File size: 9,611 Bytes

2d06dcc

#
# libmr.pyx:
#
# @Author Terry Boult tboult at securics com
# @Author Vijay Iyer viyer at securics com
# @Author Michael Wilber mwilber at securics.com
#
# Copyright 2013, Securics Inc.
#
#   See accompanying LICENSE agrement for details on rights.
#
# Parts of this technology are subject to SBIR data rights and as
# described in DFARS 252.227-7018 (June 1995) SBIR Data Rights which
# apply to Contract Number: N00014-11-C-0243 and STTR N00014-07-M-0421
# to Securics Inc, 1870 Austin Bluffs Parkway, Colorado Springs, CO
# 80918
#
# The Government's rights to use, modify, reproduce, release, perform,
# display, or disclose technical data or computer software marked with
# this legend are restricted during the period shown as provided in
# paragraph (b)(4) of the Rights in Noncommercial Technical Data and
# Computer Software-Small Business Innovative Research (SBIR) Program
# clause contained in the above identified contract. Expiration of
# SBIR Data Rights: Expires four years after completion of the above
# cited project work for this or any other follow-on SBIR contract,
# whichever is later.
#
# No restrictions on government use apply after the expiration date
# shown above. Any reproduction of technical data, computer software,
# or portions thereof marked with this legend must also reproduce the
# markings.

from libc.stdlib cimport malloc,free
from libcpp cimport bool
from libcpp.string cimport string
cimport numpy as np
import numpy as np

cdef extern from "MetaRecognition.h":
    cdef struct svm_node_libsvm:
        int index
        double value

#cdef extern from "MetaRecognition.h":

cdef extern from "MetaRecognition.h":

    ctypedef enum MR_fitting_type:
        complement_reject
        positive_reject 
        complement_model 
        positive_model

    cppclass MetaRecognition:
        MetaRecognition(int scores_to_drop,
                        int fitting_size,
                        bool verbose,
                        double alpha,
                        int translate_amount) except +
        bool is_valid()
        void set_translate(double t)
        void Reset()
        bool Predict_Match(double x, double threshold)
        double W_score(double x)
        double CDF(double x)
        double Inv(double p)

        int ReNormalize(double *invec, double *outvec, int length)
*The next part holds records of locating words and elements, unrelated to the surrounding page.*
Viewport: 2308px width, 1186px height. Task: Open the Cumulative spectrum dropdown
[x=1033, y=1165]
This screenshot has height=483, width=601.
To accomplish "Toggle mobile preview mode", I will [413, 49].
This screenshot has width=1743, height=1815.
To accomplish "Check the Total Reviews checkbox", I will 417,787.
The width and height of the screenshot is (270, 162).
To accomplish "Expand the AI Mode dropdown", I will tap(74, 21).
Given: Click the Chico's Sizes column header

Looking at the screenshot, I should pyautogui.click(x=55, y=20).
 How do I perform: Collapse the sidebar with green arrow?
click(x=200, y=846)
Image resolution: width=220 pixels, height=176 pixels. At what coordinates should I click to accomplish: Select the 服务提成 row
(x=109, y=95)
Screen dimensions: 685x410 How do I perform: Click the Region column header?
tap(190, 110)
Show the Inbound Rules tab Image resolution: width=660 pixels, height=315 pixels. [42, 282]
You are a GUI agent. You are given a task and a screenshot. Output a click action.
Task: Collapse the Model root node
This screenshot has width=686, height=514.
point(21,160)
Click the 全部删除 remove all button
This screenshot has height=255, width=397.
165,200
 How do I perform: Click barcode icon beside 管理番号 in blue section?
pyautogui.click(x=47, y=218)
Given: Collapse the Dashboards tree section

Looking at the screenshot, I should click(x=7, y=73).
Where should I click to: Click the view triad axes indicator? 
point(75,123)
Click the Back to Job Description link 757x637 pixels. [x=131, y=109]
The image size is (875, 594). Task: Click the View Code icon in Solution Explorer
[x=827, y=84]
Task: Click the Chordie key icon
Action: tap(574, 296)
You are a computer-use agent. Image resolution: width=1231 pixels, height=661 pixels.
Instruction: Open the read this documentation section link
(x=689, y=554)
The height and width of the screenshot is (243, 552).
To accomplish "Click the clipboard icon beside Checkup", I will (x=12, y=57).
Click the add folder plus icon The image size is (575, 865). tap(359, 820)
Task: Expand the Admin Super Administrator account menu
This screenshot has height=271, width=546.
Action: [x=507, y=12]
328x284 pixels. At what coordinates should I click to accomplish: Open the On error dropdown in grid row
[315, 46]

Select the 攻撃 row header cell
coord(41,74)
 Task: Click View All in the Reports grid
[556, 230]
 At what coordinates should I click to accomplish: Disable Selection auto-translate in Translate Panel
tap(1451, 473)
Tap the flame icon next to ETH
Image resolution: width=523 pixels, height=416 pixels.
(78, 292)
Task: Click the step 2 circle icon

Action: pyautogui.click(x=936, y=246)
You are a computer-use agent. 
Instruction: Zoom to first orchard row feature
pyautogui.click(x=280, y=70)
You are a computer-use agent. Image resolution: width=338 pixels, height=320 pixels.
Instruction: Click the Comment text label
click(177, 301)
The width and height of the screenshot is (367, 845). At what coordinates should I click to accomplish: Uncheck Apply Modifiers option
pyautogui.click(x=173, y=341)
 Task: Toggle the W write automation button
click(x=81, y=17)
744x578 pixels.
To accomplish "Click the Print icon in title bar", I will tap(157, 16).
        int FitHigh(double* inputData, int inputDataSize,  int fit_size)

        int FitLow(double* inputData, int inputDataSize,  int fit_size)
        
        int FitSVM(svm_node_libsvm* svmdata, int inputDataSize, int label_of_interest, bool label_has_positive_score, 
                   int fit_type, int fit_size )

        # void Save(FILE *outputFile) const
        # void Load(FILE *inputFile)
        void Save(char* filename)
        void Load(char* filename)
        int get_fitting_size()
        int set_fitting_size(int nsize)
        int get_translate_amount()
        int set_translate_amount(int ntrans)
        int get_sign()
        int set_sign(int nsign)
        double get_small_score()
        double set_small_score(double nscore)
        bool verbose
        string to_string()
        void from_string(string input)


# This is the Python wrapper class.
cdef class MR:
    cdef MetaRecognition *thisptr
    def __cinit__(self, int scores_to_drop=0,
                  int fitting_size=9,
                  bool verbose=False,
                  double alpha=5.0,
                  int translate_amount=10000):
        """
        Create a new MR object.
        """
        self.thisptr = new MetaRecognition(scores_to_drop,fitting_size,verbose,alpha,translate_amount)
    def __dealloc__(self):
        del self.thisptr
    def fit_low(self, inputData, int fit_size):
        """Use fit_low if your data is such that is smaller is better. Fits a
        MR object to the given data. We'll transform it for you
        and keep the transform parameters in the class so later calls
        to W_score or CDF do the right thing."""
        cdef double *data
        data = <double*>malloc(sizeof(double)*len(inputData))
        for i in xrange(len(inputData)):
            data[i] = inputData[i]
        self.thisptr.FitLow(data, len(inputData), fit_size)
        free(data)
    def fit_high(self, inputData, int fit_size):
        """Use fit_high if your data is such that is larger is better. Fits a
        MR object to the given data. We'll transform it for you
        and keep the transform parameters in the class so later calls
        to W_score or CDF do the right thing.
        """
        cdef double *data
        data = <double*>malloc(sizeof(double)*len(inputData))
        for i in xrange(len(inputData)):
            data[i] = inputData[i]
        self.thisptr.FitHigh(data, len(inputData), fit_size)
        free(data)

    def mr_save(self, filename):
        """
        save mr object to file
        """
        cdef char *filetosave
        filetosave = filename
        self.thisptr.Save(filetosave)

    def mr_load(self, filename):
        """
        save mr object to file
        """
        cdef char *filetosave
        filetosave = filename
        self.thisptr.Load(filetosave)

    def fit_svm(self, svm_data, inputDataSize, label_of_interest,  
                label_has_positive_score, fit_type, fit_size ):
        """
        Input:
        --------
        svm_data: dict containing labels and decision scores. 
                  eg. svm_data['scores'] = [], svm_data['labels'] = []
        inputDataSize : total no of decision scores
        label_of_interest : eg +1, -1
        label_has_positive_score : bool i.e 0 or 1
        fit_type : complement_reject=1, positive_reject=2, complement_model=3, positive_model=4
        fit_size : size of tail to be used

        Output:
        --------
        None
        You can access parameters from weibull fitting using other attributes.
        Loading/Saving of weibull model parameters can be done using load/save methods
        in MR class

        """

        # initialize svm_data
        cdef svm_node_libsvm *svm_data_to_c

        svm_data_to_c =  < svm_node_libsvm* >malloc(inputDataSize * sizeof(svm_node_libsvm) )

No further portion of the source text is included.